* [Information supplied]
______

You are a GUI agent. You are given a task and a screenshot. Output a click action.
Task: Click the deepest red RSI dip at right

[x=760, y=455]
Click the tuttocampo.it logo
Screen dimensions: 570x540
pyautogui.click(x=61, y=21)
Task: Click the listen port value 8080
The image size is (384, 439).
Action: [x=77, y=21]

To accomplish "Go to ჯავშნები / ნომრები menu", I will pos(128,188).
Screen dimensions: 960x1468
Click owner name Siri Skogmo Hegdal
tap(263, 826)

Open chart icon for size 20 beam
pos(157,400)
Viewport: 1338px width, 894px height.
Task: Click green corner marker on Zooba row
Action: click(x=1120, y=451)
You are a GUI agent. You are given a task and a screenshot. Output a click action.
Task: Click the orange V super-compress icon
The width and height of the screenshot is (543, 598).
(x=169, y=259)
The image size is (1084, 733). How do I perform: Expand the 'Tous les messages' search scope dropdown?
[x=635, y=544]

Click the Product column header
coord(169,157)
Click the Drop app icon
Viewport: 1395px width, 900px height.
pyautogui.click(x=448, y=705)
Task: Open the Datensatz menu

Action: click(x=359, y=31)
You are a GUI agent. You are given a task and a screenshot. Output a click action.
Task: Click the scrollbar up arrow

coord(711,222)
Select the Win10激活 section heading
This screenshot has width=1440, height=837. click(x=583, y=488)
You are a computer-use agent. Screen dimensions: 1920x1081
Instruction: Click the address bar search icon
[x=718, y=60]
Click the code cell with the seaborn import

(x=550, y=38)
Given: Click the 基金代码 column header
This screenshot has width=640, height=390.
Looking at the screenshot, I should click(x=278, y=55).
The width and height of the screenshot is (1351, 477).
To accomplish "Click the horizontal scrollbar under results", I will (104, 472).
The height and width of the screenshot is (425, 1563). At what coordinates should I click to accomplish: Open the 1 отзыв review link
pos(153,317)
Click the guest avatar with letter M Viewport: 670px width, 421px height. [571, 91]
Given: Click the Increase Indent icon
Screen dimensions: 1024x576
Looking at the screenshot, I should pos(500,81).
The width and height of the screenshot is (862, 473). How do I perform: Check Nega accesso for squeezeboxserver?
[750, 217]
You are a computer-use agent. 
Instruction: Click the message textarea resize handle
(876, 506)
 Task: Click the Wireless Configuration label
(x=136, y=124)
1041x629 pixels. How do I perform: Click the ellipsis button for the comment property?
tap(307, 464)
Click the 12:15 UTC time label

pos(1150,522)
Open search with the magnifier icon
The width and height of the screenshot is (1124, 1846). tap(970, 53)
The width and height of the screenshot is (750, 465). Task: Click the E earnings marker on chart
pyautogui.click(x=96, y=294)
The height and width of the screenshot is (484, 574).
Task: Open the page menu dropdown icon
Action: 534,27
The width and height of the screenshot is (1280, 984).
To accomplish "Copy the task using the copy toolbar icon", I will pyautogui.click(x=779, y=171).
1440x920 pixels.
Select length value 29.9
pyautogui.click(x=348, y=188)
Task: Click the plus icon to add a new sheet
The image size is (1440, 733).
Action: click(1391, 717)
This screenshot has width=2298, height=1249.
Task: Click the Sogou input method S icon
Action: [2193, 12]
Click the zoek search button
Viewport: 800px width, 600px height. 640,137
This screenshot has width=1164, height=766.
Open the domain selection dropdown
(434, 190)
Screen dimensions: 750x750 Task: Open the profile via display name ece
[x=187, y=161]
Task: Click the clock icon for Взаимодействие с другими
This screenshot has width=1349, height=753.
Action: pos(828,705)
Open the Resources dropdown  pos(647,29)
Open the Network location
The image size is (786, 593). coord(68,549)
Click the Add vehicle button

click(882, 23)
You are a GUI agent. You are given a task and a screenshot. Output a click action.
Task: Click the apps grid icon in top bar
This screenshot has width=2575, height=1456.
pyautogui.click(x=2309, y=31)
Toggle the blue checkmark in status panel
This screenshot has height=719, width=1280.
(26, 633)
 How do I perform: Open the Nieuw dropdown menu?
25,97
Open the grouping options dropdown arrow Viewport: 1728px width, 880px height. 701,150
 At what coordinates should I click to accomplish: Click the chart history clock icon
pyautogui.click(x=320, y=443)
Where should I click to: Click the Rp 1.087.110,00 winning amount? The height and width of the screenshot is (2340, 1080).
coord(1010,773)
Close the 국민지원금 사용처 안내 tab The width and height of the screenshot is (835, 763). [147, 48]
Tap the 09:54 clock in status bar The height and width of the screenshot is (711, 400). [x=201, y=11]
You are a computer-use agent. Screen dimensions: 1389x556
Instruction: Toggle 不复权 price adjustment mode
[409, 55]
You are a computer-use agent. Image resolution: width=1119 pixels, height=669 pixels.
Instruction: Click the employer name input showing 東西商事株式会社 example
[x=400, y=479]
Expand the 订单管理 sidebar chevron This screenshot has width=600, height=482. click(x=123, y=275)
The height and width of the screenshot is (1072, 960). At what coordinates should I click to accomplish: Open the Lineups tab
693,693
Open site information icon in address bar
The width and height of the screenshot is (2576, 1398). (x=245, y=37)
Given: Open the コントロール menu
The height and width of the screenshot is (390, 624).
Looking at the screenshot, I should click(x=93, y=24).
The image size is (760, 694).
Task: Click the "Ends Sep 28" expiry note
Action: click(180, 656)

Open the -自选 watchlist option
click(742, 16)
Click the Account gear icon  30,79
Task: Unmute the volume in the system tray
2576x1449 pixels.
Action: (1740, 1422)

______

* [Your task] Reproduce the material above with "Lineups tab" switched to "Standings tab" and every other part left unchanged.

* [Expected answer]
You are a GUI agent. You are given a task and a screenshot. Output a click action.
Task: Click the deepest red RSI dip at right

[x=760, y=455]
Click the tuttocampo.it logo
Screen dimensions: 570x540
pyautogui.click(x=61, y=21)
Task: Click the listen port value 8080
The image size is (384, 439).
Action: [x=77, y=21]

To accomplish "Go to ჯავშნები / ნომრები menu", I will pos(128,188).
Screen dimensions: 960x1468
Click owner name Siri Skogmo Hegdal
tap(263, 826)

Open chart icon for size 20 beam
pos(157,400)
Viewport: 1338px width, 894px height.
Task: Click green corner marker on Zooba row
Action: click(x=1120, y=451)
You are a GUI agent. You are given a task and a screenshot. Output a click action.
Task: Click the orange V super-compress icon
The width and height of the screenshot is (543, 598).
(x=169, y=259)
The image size is (1084, 733). How do I perform: Expand the 'Tous les messages' search scope dropdown?
[x=635, y=544]

Click the Product column header
coord(169,157)
Click the Drop app icon
Viewport: 1395px width, 900px height.
pyautogui.click(x=448, y=705)
Task: Open the Datensatz menu

Action: click(x=359, y=31)
You are a GUI agent. You are given a task and a screenshot. Output a click action.
Task: Click the scrollbar up arrow

coord(711,222)
Select the Win10激活 section heading
This screenshot has width=1440, height=837. click(x=583, y=488)
You are a computer-use agent. Screen dimensions: 1920x1081
Instruction: Click the address bar search icon
[x=718, y=60]
Click the code cell with the seaborn import

(x=550, y=38)
Given: Click the 基金代码 column header
This screenshot has width=640, height=390.
Looking at the screenshot, I should click(x=278, y=55).
The width and height of the screenshot is (1351, 477).
To accomplish "Click the horizontal scrollbar under results", I will (104, 472).
The height and width of the screenshot is (425, 1563). At what coordinates should I click to accomplish: Open the 1 отзыв review link
pos(153,317)
Click the guest avatar with letter M Viewport: 670px width, 421px height. [571, 91]
Given: Click the Increase Indent icon
Screen dimensions: 1024x576
Looking at the screenshot, I should pos(500,81).
The width and height of the screenshot is (862, 473). How do I perform: Check Nega accesso for squeezeboxserver?
[750, 217]
You are a computer-use agent. 
Instruction: Click the message textarea resize handle
(876, 506)
 Task: Click the Wireless Configuration label
(x=136, y=124)
1041x629 pixels. How do I perform: Click the ellipsis button for the comment property?
tap(307, 464)
Click the 12:15 UTC time label

pos(1150,522)
Open search with the magnifier icon
The width and height of the screenshot is (1124, 1846). tap(970, 53)
The width and height of the screenshot is (750, 465). Task: Click the E earnings marker on chart
pyautogui.click(x=96, y=294)
The height and width of the screenshot is (484, 574).
Task: Open the page menu dropdown icon
Action: 534,27
The width and height of the screenshot is (1280, 984).
To accomplish "Copy the task using the copy toolbar icon", I will pyautogui.click(x=779, y=171).
1440x920 pixels.
Select length value 29.9
pyautogui.click(x=348, y=188)
Task: Click the plus icon to add a new sheet
The image size is (1440, 733).
Action: click(1391, 717)
This screenshot has width=2298, height=1249.
Task: Click the Sogou input method S icon
Action: [2193, 12]
Click the zoek search button
Viewport: 800px width, 600px height. 640,137
This screenshot has width=1164, height=766.
Open the domain selection dropdown
(434, 190)
Screen dimensions: 750x750 Task: Open the profile via display name ece
[x=187, y=161]
Task: Click the clock icon for Взаимодействие с другими
This screenshot has width=1349, height=753.
Action: pos(828,705)
Open the Resources dropdown  pos(647,29)
Open the Network location
The image size is (786, 593). coord(68,549)
Click the Add vehicle button

click(882, 23)
You are a GUI agent. You are given a task and a screenshot. Output a click action.
Task: Click the apps grid icon in top bar
This screenshot has width=2575, height=1456.
pyautogui.click(x=2309, y=31)
Toggle the blue checkmark in status panel
This screenshot has height=719, width=1280.
(26, 633)
 How do I perform: Open the Nieuw dropdown menu?
25,97
Open the grouping options dropdown arrow Viewport: 1728px width, 880px height. 701,150
 At what coordinates should I click to accomplish: Click the chart history clock icon
pyautogui.click(x=320, y=443)
Where should I click to: Click the Rp 1.087.110,00 winning amount? The height and width of the screenshot is (2340, 1080).
coord(1010,773)
Close the 국민지원금 사용처 안내 tab The width and height of the screenshot is (835, 763). [147, 48]
Tap the 09:54 clock in status bar The height and width of the screenshot is (711, 400). [x=201, y=11]
You are a computer-use agent. Screen dimensions: 1389x556
Instruction: Toggle 不复权 price adjustment mode
[409, 55]
You are a computer-use agent. Image resolution: width=1119 pixels, height=669 pixels.
Instruction: Click the employer name input showing 東西商事株式会社 example
[x=400, y=479]
Expand the 订单管理 sidebar chevron This screenshot has width=600, height=482. click(x=123, y=275)
The height and width of the screenshot is (1072, 960). At what coordinates should I click to accomplish: Open the Standings tab
693,693
Open site information icon in address bar
The width and height of the screenshot is (2576, 1398). (x=245, y=37)
Given: Open the コントロール menu
The height and width of the screenshot is (390, 624).
Looking at the screenshot, I should click(x=93, y=24).
The image size is (760, 694).
Task: Click the "Ends Sep 28" expiry note
Action: click(180, 656)

Open the -自选 watchlist option
click(742, 16)
Click the Account gear icon  30,79
Task: Unmute the volume in the system tray
2576x1449 pixels.
Action: (1740, 1422)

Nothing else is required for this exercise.